These statements look correct to me.AxiomOfChoice said:Let b be a real number. Correct me if I'm wrong, but it seems that:
(1) The interval (b,b) is empty, as are the intervals (b,b] and [b,b).
(2) The interval [b,b] consists of a single point (namely, b).
The main difference between these two intervals is that (b,b) is an open interval, meaning that the endpoints b are not included in the interval, while [b,b] is a closed interval, meaning that the endpoints b are included in the interval. In other words, (b,b) represents all real numbers between b and b, but not including b, while [b,b] represents all real numbers between b and b, including b.
An example of (2,5) would be all real numbers between 2 and 5, but not including 2 and 5. An example of [2,5] would be all real numbers between 2 and 5, including 2 and 5.
(b,b) and [b,b] intervals are commonly used in calculus and real analysis to define and represent limits, continuity, and differentiability of functions. They are also important in understanding and solving problems involving inequalities and intervals on the real number line.

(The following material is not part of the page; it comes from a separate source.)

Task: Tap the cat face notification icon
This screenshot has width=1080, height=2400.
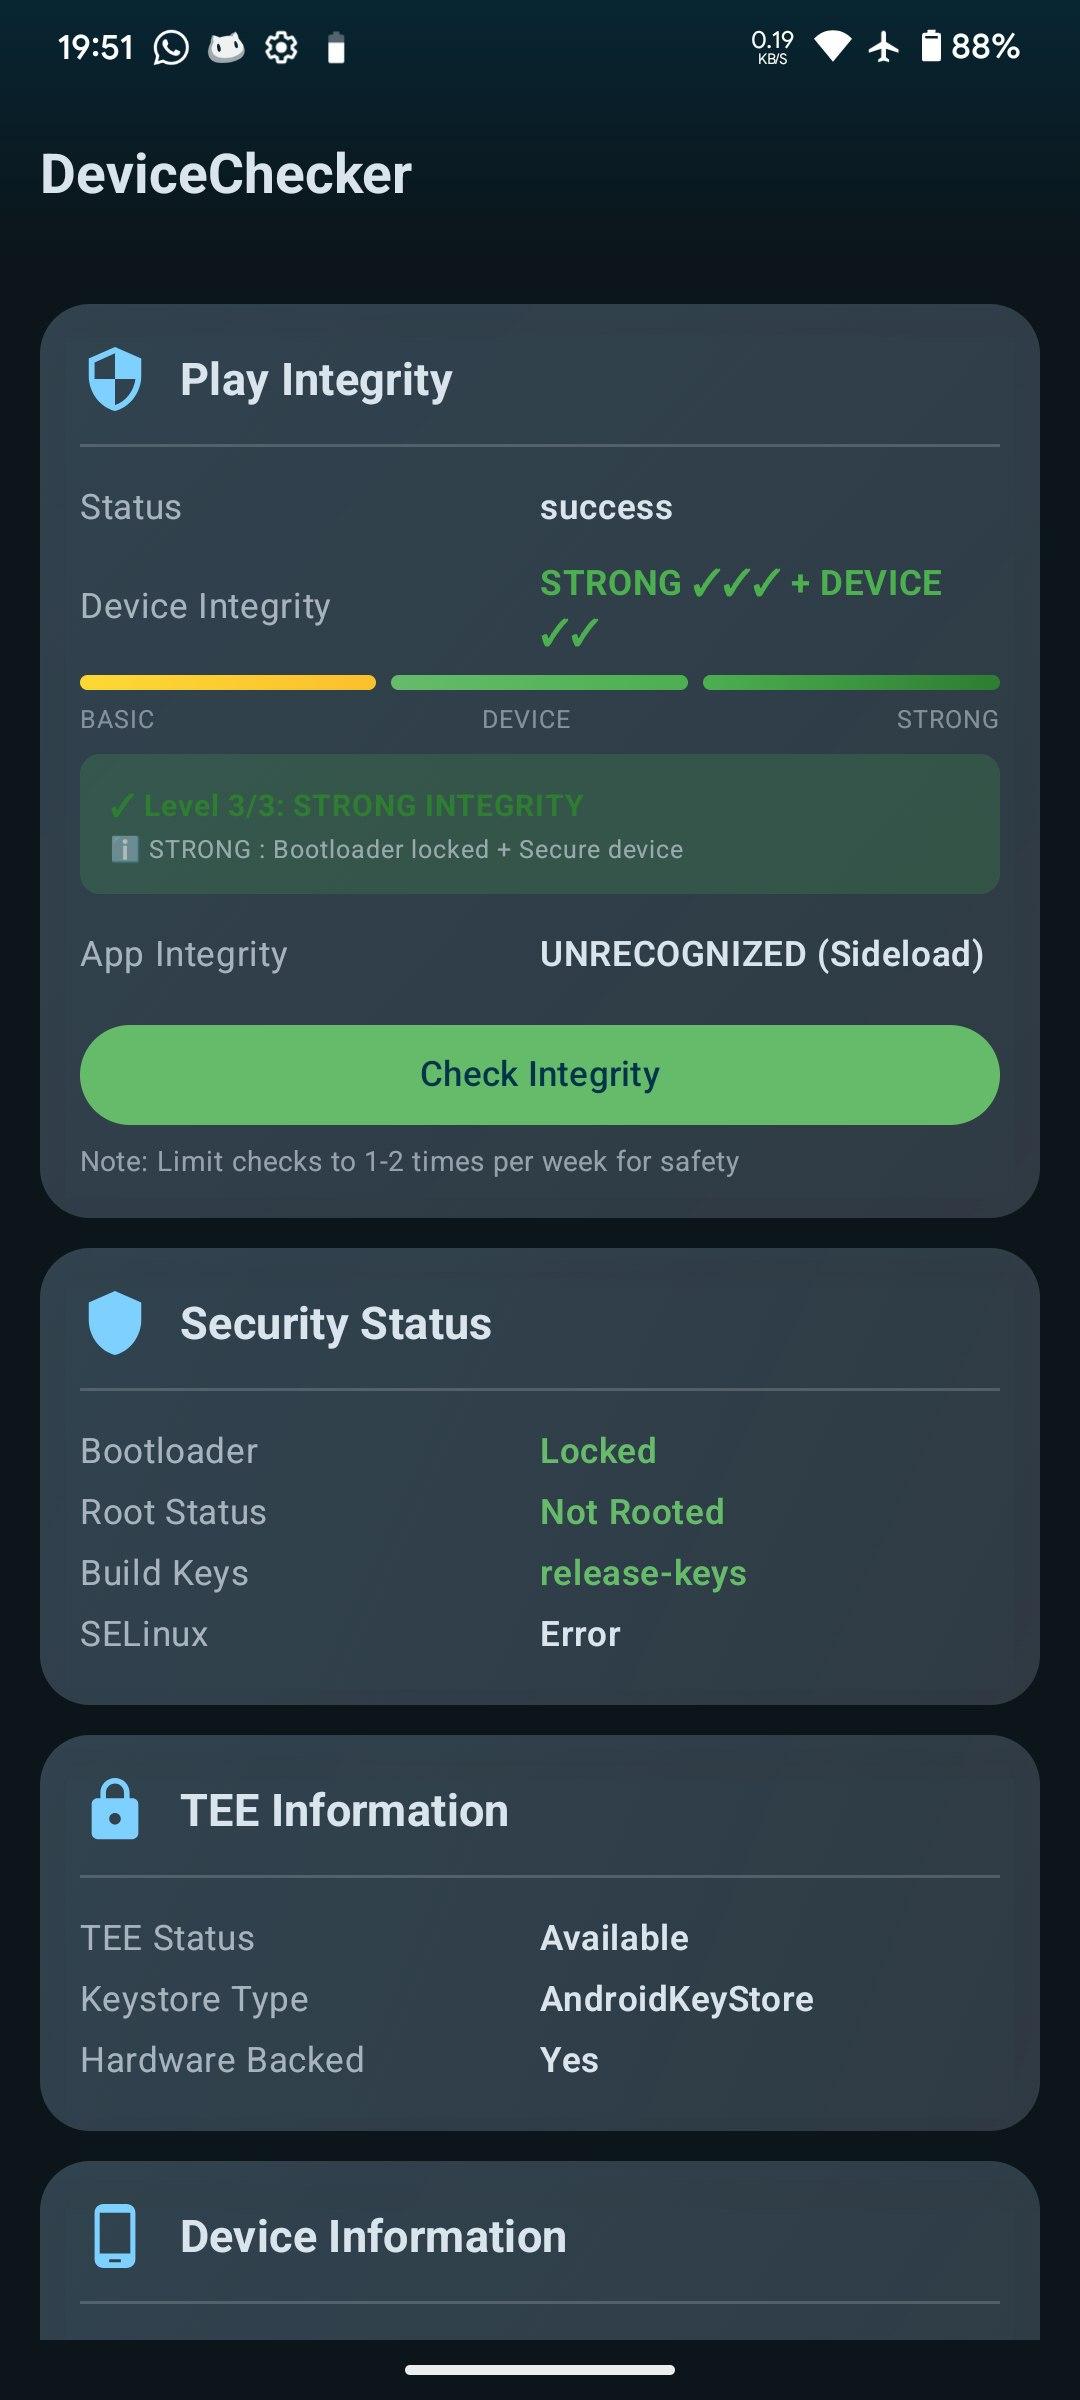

No, there are other types of intervals such as half-open intervals (a,b] or [a,b), which include one endpoint but not the other, and unbounded intervals (a,∞) or (-∞,b), which extend infinitely in one direction.
On a number line, (b,b) would be represented by an open circle at b and b, with a dashed line connecting them, while [b,b] would be represented by a closed circle at b and b, with a solid line connecting them. In a coordinate plane, (b,b) would be represented by a dotted vertical line at b, while [b,b] would be represented by a solid vertical line at b.